Marty Brown, the director of the state Office of Financial Management, is urging lawmakers in their second week of special session, to take action soon on Gov. Chris Gregoire‘s proposal to solve a $2 billion budget gap.
Brown, a former Senate staff member and has served as budget director under both Gregoire and former Gov. Gary Locke, said the current proposal requires cuts to be ready to implement next month.
“If we go to February or later our assumed savings drop and other more difficult decisions need to be made,” Brown wrote. His comments come in the wake of statements by legislative budget writers that they might wait until the regular session in January to act on the budget issue. Senate Ways and Means Committee Chairman Ed Murray even said last week that it would be “irresponsible” to act on the budget cuts this month.
But Brown said in his letter that “time is of the essence.”
“Our state government spends about $41 million a day. Every day that goes by, we can’t get that money back. Your state agencies need time to put into effect the policy and budget changes that affect clients and providers all over the state,” Brown wrote.
The budget boss expressed sympathy for lawmakers and the job facing them but wants them to pick up the pace a bit.
“What you are doing right now is hard,” Brown wrote. “Having helped the Governor with her decisions I have a good idea what is in front of you and it is daunting.”
Here’s the entire letter from Brown:
Subject: The urgency of budget action
Members of the Legislature:
Many of you know that I worked for nearly 20 years as a legislative committee staff member, on caucus staff and in legislative administration.
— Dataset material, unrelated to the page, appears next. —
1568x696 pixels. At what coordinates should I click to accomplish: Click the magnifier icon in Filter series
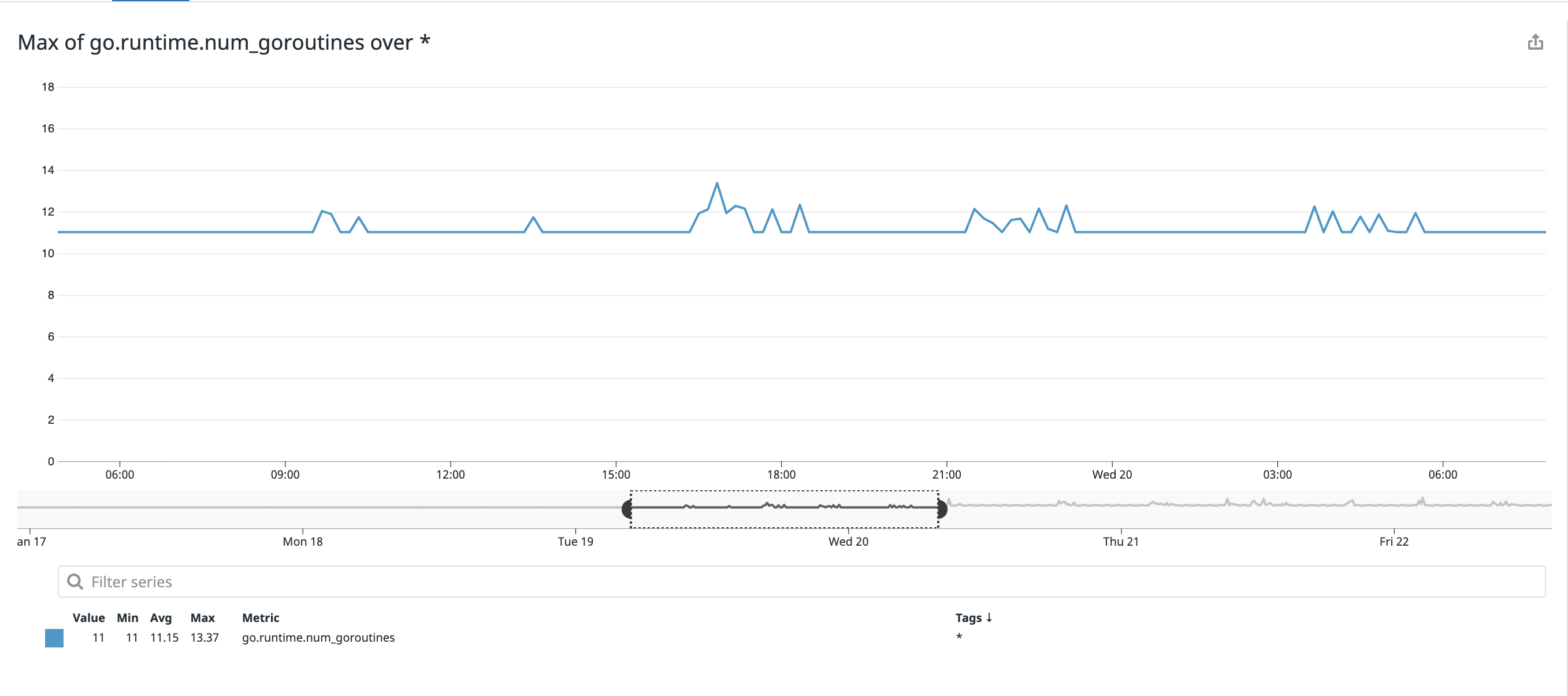coord(75,582)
I have worked with most of you and very closely with two Governors as budget director and know how seriously you take your responsibilities. I know that all of us, elected officials and staff, want what is best for the people of Washington. We know that the numbers in the budget represent real people who need services. We also know that we can’t afford all the services we are currently providing right now.
During my time on legislative staff, I worked with members to cut budgets, craft revenue proposals and even helped draft the state lottery during the recession in the early 1980’s. I can’t say I fully understand how gut-wrenching the decisions you have to make are because I have never run for office or faced the voters following these decisions. What you are doing right now is hard. Having helped the Governor with her decisions I have a good idea what is in front of you and it is daunting.
When I served as legislative staff, I always thought after the budget was adopted it was over and done with. I was wrong. Now I’ve spent nearly 15 years in the executive branch and know how hard it can be to implement the decisions made in an adopted budget. Our state government spends about $41 million a day. Every day that goes by, we can’t get that money back. Your state agencies need time to put into effect the policy and budget changes that affect clients and providers all over the state.
Faced with all this, I do want to say that time is of the essence. Many of the savings assumptions in the Governor’s proposals are based upon January implementation dates. If we go to February or later our assumed savings drop and other more difficult decisions need to be made. I intended to make some of these points in my testimony earlier this week but circumstances prevented it.
My staff and I are always available to help if needed. Thank you for your service in these very difficult times.